That's literally what is happening. The station I worked for is in a red state. They lost the vast majority of their tax funding and are fucking thriving via private donors.

That's good. I live in a state full of communists who love to waste my money on shit we don't need.

>capitalists in nonprofits are a bad thing,
Hardly. The best administrators in the PBS system have a fairly capitalistic attitude. All non-profits are subject to market powers, donors replace consumers but the pressures are very similar.

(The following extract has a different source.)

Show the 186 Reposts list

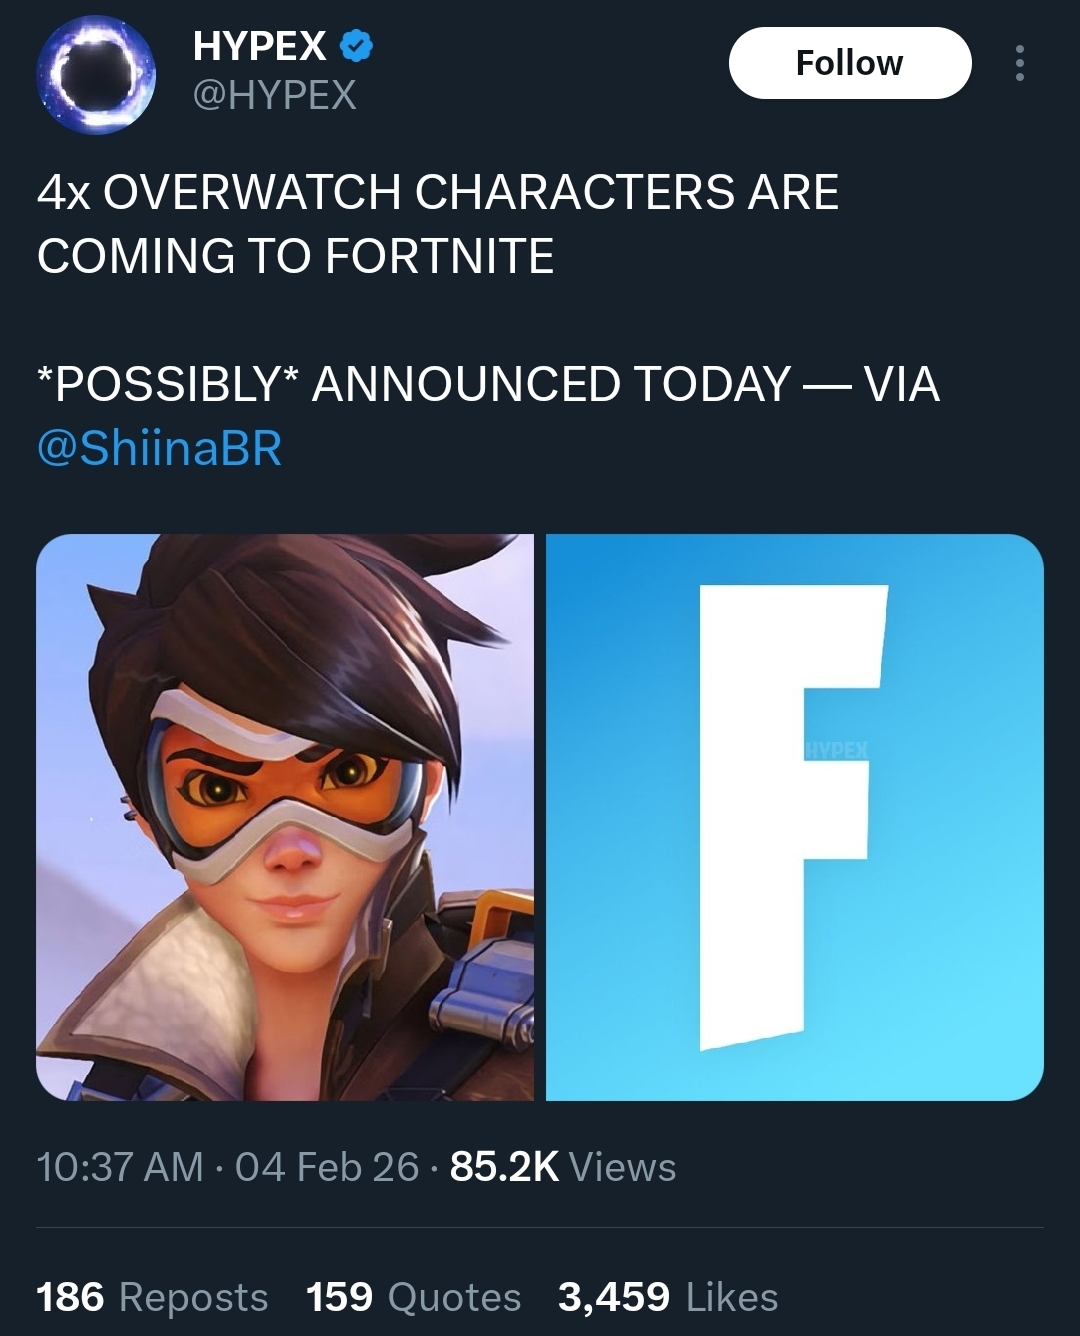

If they were 100% tax funded that would be different but the reality is this:

The PBS stations with money and market conscious executives and managements teams, patterning themselves after for-profit new and old media orgs, do better than the whimsical "art for arts sake" old guard.

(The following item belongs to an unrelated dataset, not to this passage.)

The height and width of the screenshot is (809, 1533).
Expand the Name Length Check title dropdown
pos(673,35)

do you have any justification for this position apart from a blind faith that free markets create the best of all possible worlds? And do you have any awareness that television viewers are not patrons of the arts funding content that they desire, but a product to be sold to the advertisers?

>do you have any justification for this position
Yes. I don't want to pay for PBS, and a free market would create the best possible outcome, me not paying for PBS.

the first thing they will do is lobby to change those laws. or it would have been twenty years ago, now it's more and more a moot point because everything's moving to the internet

YouTube channels raking in $250,000
+ a year for one man low budget operations and the entire ad-free, cable channel model (HBO, etc.) disagree.

so if nobody had to pay any taxes at all, that would better?

Take comfort in the fact that at this point you're paying for almost none of it. The content you actually see when you tune in is maybe 1/60th tax funded.

I think we should pay for stuff we need, like police, military, salaries for the president, congressmen, judges. Personally, I'm not sure I even support public schools, but I'm okay with them being funded on the local level with tax dollars. We should not have a federal department of education however.

Oil companies get billions in federal funding, even though they are the most profitable business in the history of man.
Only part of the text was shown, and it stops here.